§ **TASKS TO PERFORM**
• A. According to the MaxDiff class preferences page, how many respondents does the dataset contain?
• B. Reproduce the MaxDiff class preferences page between "The counts analysis" and "the choice process.", inclusive, and swap "percentage" for "share" throughout.

§ **PAGE TEXT**
○ ○ ○
MaxDiff Analysis of MSBA Class Preferences

Counts, maximum likelihood, and Bayesian MNL estimates

Estimating relative preferences for ten MSBA core classes using Best-Worst Scaling, MNL maximum likelihood, and a Metropolis-Hastings Bayesian model.
Author

Kelun Wang

Published

May 26, 2026

Introduction

MaxDiff, also called Best-Worst Scaling, is a survey method for learning relative preferences. Instead of asking people to rate every option on a 1-to-10 scale, it asks them to make trade-offs. On each screen, a respondent sees a small set of items and chooses the one they like most and the one they like least.

That setup is useful here because people often use rating scales differently. One student might call almost everything a 9, while another student saves 9s for rare favorites. MaxDiff pushes respondents to compare the options directly, so the data reveal which classes win when they are placed next to other classes.

In this assignment, the items are the 10 core MSBA classes at UCSD Rady. I estimate class preferences three ways: a simple counts score, a multinomial logit model fit by maximum likelihood, and the same MNL model fit with a Bayesian Metropolis-Hastings sampler. I expect the methods to agree on the top and bottom classes, with more movement in the middle where preferences are closer together.

The Data

The dataset contains 85 respondents. Each respondent completed 15 MaxDiff tasks, each task showed 4 classes, and the study included 10 total classes.

MaxDiff Task Structure Check
Tasks 4-item tasks One best One worst Two neutral All valid?
680 680 680 680 680 TRUE

The sanity check passes: every task has exactly one best choice, one worst choice, and two unselected items. The exposure counts are also balanced. Every item was shown either 323 or 595 times, so differences in preference are not being driven by one class appearing much more often than another.

Exposure by Class
Item Class Times shown
1 MGTA 403 AI Math, Prog., & Analytics (Summer with Nijs) 332
2 MGTA 464 SQL (Summer with Nijs) 340
3 MGTA 451 Marketing/Finance/Operations (Summer with Wilbur/Buti/Shin) 326
4 MGTA 452 Large Data (Fall with Hansen) 338
5 MGTA 453 Business Analytics (Fall with August) 327
6 MGTA 444 Analytics Consulting (Winter with Peterson) 323
7 MGTA 455 Customer Analytics (Winter with Nijs) 335
8 MGTA 454 Capstone Project (Spring with Advisor) 330
9 MGTA 495 Marketing Analytics (Spring with Yavorsky) 330
10 MGTA 457 Biz. Intelligence Systems (Fall with Schibler) 334
11 NA 595

Counts Analysis

The counts analysis is the fastest way to summarize the survey. For each class, I calculate the percentage of appearances where it was selected as best and subtract the percentage of appearances where it was selected as worst:

\[ \text{score}_j = \%\text{best}_j - \%\text{worst}_j \]

A positive score means the class is chosen as best more often than worst. A negative score means the opposite. This method is descriptive and easy to explain, though it does not fully model the choice process.
○ ○ ○
§ **PROVIDED DATA**
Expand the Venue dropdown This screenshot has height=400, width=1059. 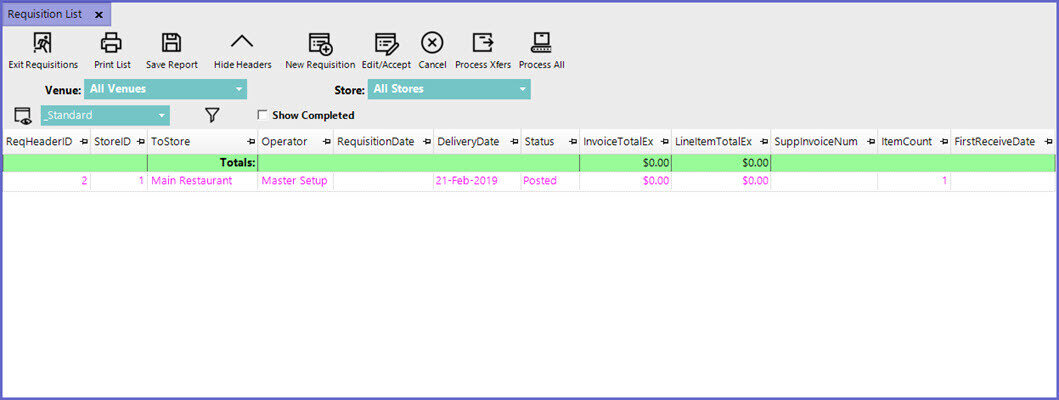click(x=239, y=90)
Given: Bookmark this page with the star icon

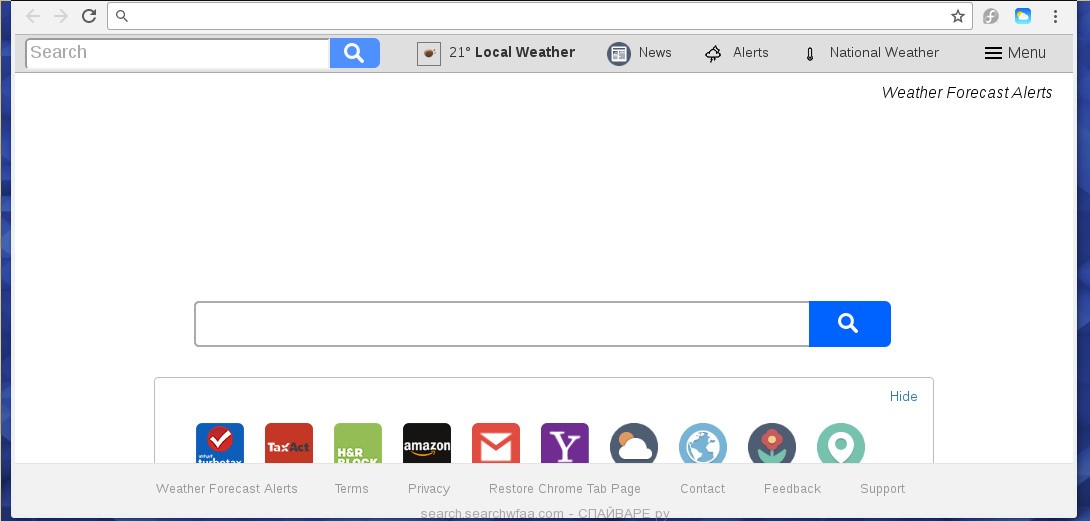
○ ○ ○
§ **SOLUTIONS PER TASK**
• A. 85 respondents.

• B.
The counts analysis is the fastest way to summarize the survey. For each class, I calculate the share of appearances where it was selected as best and subtract the share of appearances where it was selected as worst:

\[ \text{score}_j = \%\text{best}_j - \%\text{worst}_j \]

A positive score means the class is chosen as best more often than worst. A negative score means the opposite. This method is descriptive and easy to explain, though it does not fully model the choice process.